◆ SOURCE DOCUMENT ◆
- Opening Delimiter -

Only about 5% of babies arrive on the exact due date. Most turn up within two weeks either side, which is why the obstetric normal range is 37 to 42 weeks rather than a single day. A first-trimester dating scan is more accurate than any calculation, especially if your cycle is irregular.
What if my cycle is not 28 days?
Naegele's rule assumes a 28-day cycle with ovulation on day 14. Longer cycles shift the date later; shorter cycles shift it earlier. Roughly, add a day to the due date for every day your cycle is longer than 28, and subtract one for every day shorter. Your dating scan will correct for any mismatch.
Can I use this after IVF?
Yes. Pick the IVF option and enter your transfer date. The calculator adjusts for a 3-day or 5-day (blastocyst) transfer, because those are different points in embryonic development. IVF dates tend to be the most accurate of the three methods because the transfer date is known precisely.
When does each trimester start and end?
First trimester: weeks 1 to 13. Second trimester: weeks 14 to 27. Third trimester: week 28 to birth. Full term starts at 37 weeks, late term at 41, and anything beyond 42 is considered post-term.
Gestational age versus foetal age, what's the difference?
Gestational age is counted from the first day of your last period. Foetal age is counted from conception, which is about two weeks later. A 10-week gestational pregnancy is about 8 weeks by foetal age. Clinicians almost always use gestational age, so that is the one on your notes.

- Closing Delimiter -

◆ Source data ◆

- Opening Delimiter -

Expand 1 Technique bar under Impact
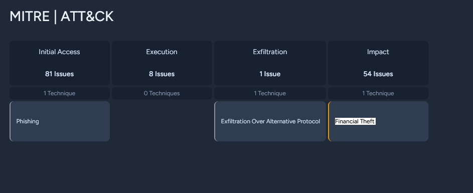473x193 pixels. point(378,93)
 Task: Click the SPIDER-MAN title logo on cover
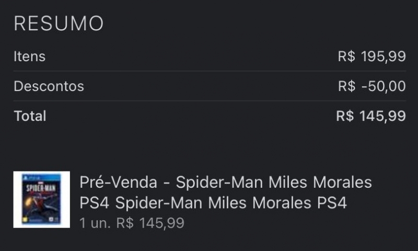[x=41, y=187]
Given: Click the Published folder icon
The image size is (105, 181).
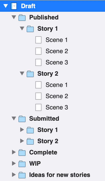Looking at the screenshot, I should tap(22, 18).
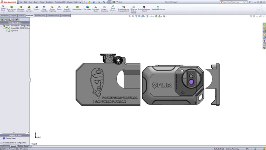Image resolution: width=266 pixels, height=150 pixels.
Task: Run the Interference Detection tool
Action: point(11,8)
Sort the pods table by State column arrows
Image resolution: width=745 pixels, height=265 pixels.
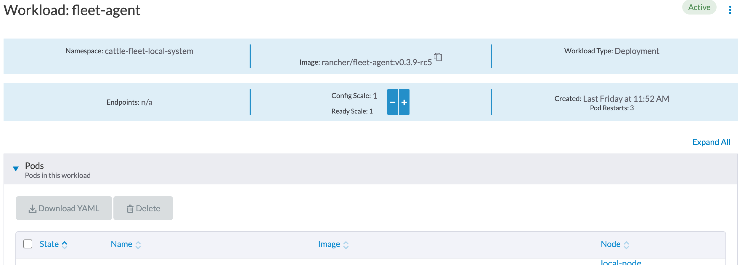coord(65,244)
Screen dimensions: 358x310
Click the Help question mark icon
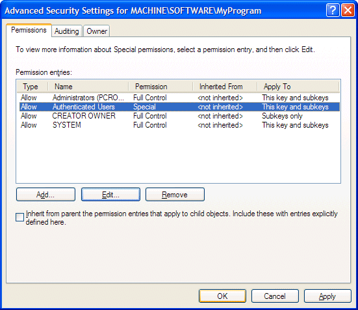click(x=333, y=10)
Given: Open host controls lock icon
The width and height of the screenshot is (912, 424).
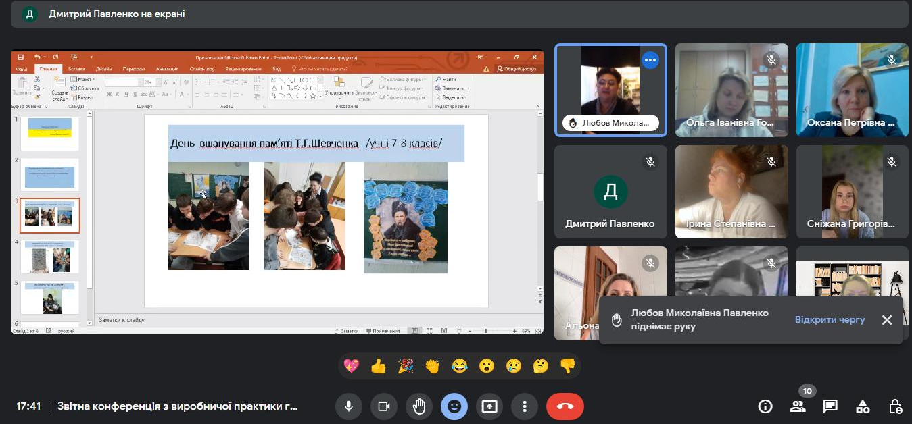Looking at the screenshot, I should (895, 406).
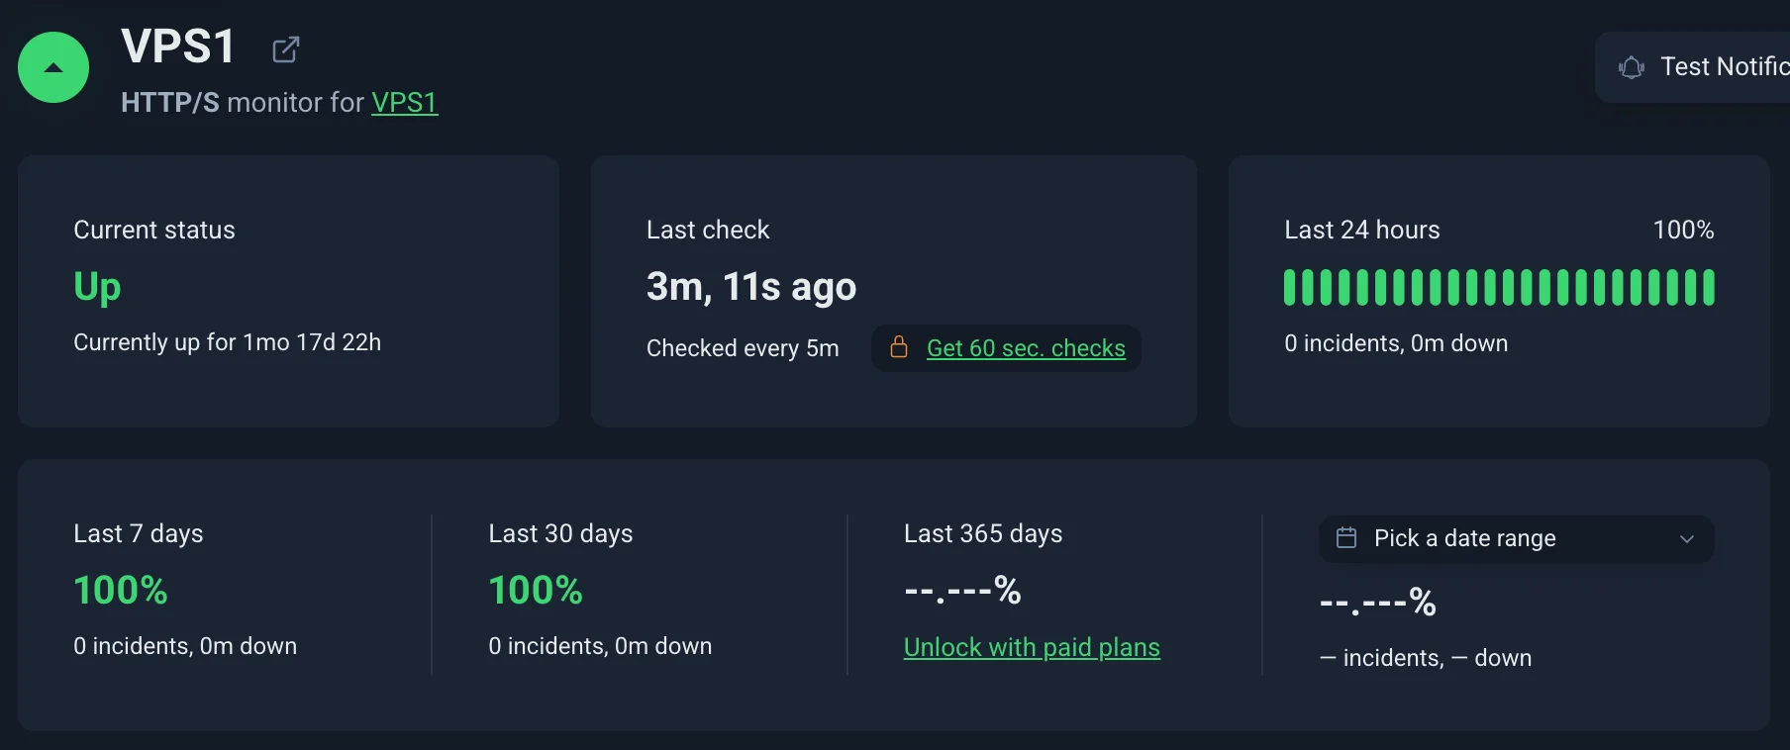The width and height of the screenshot is (1790, 750).
Task: Click the Last 365 days placeholder percentage
Action: coord(962,591)
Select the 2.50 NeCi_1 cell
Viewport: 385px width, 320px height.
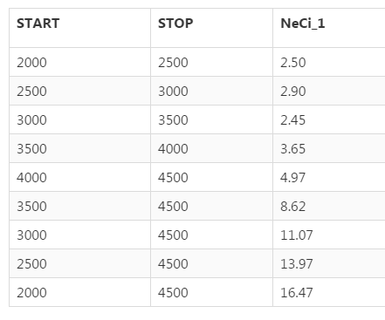(x=329, y=62)
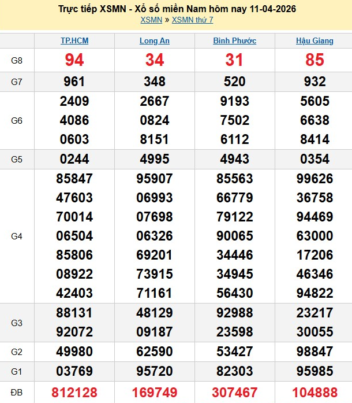Click Long An special prize number 169749

tap(155, 393)
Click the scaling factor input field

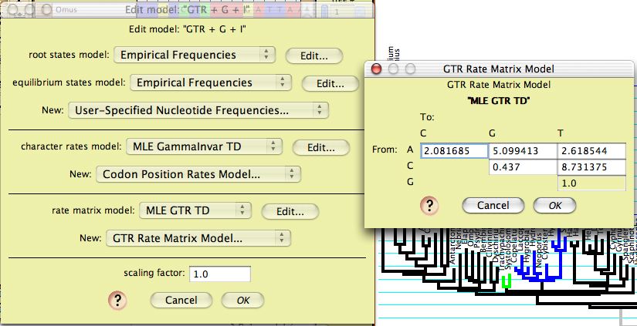[220, 274]
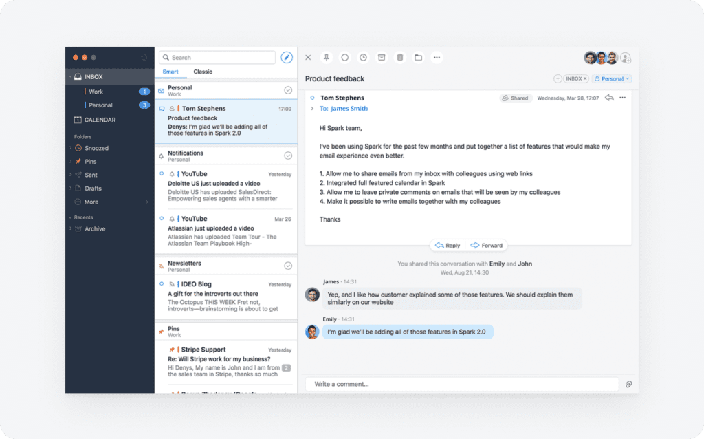Delete the email using the trash icon
Image resolution: width=704 pixels, height=439 pixels.
click(x=399, y=57)
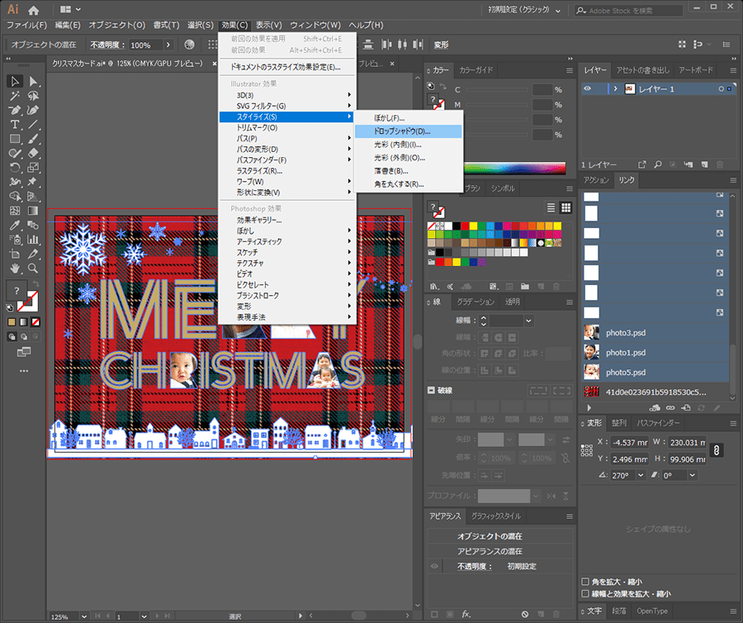Pick the Eyedropper tool

coord(15,225)
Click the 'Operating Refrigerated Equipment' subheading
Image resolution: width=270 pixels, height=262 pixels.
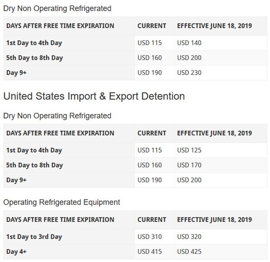click(62, 202)
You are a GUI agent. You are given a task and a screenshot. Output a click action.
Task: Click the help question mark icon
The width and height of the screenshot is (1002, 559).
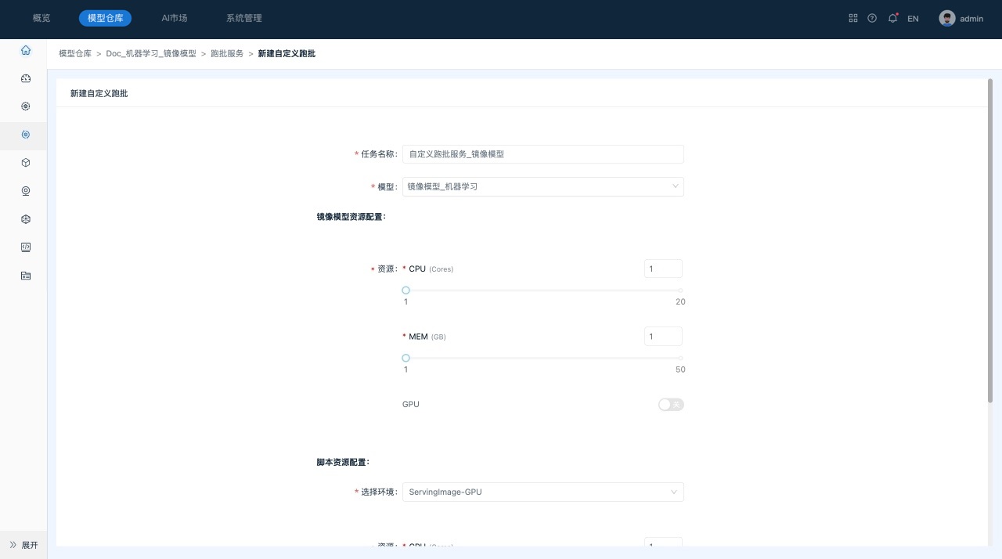coord(872,19)
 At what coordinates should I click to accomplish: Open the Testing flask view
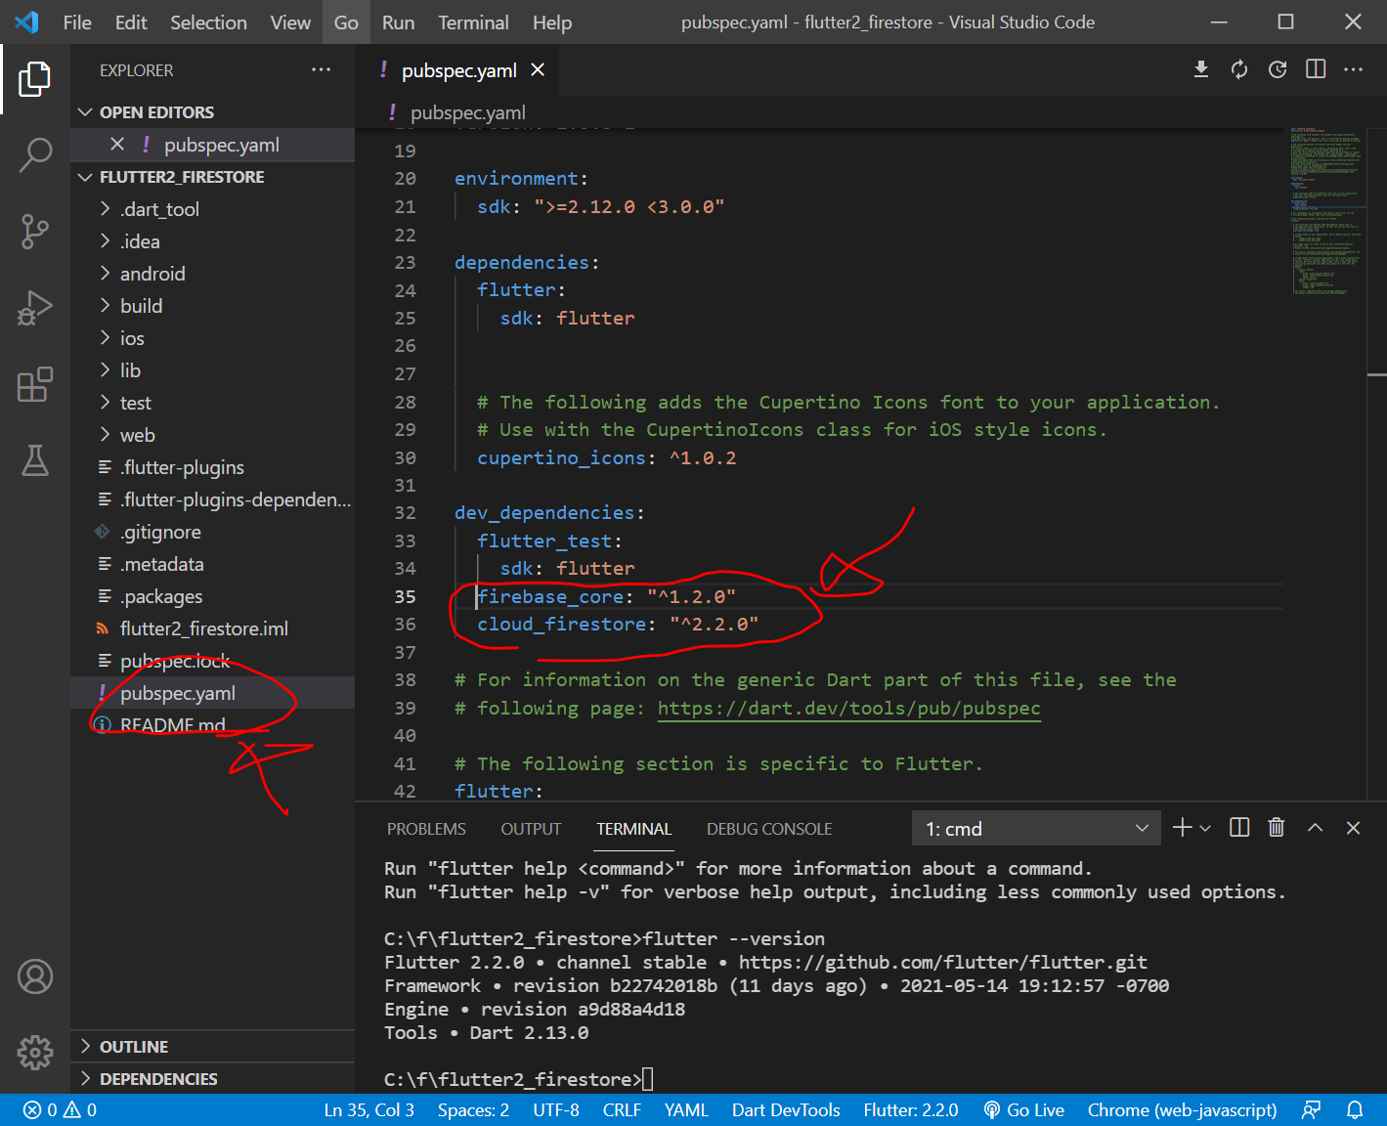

- Closing Delimiter -

◆ PROBLEMS AND TASKS ◆
- a) Quote the due date FAQ from "Naegele's rule assumes" up to and including "for any mismatch.".
- b) Answer these from the due date FAQ:
(i) About what share of babies arrive on the exact due date?
(ii) Which date do you enter after picking the IVF option?
(iii) At how many weeks does full term start?
Rely only on the due date FAQ for everything here.

◆ SET OF ANSWERS ◆
- a)
Naegele's rule assumes a 28-day cycle with ovulation on day 14. Longer cycles shift the date later; shorter cycles shift it earlier. Roughly, add a day to the due date for every day your cycle is longer than 28, and subtract one for every day shorter. Your dating scan will correct for any mismatch.

- b)
(i) About 5%
(ii) The transfer date
(iii) 37 weeks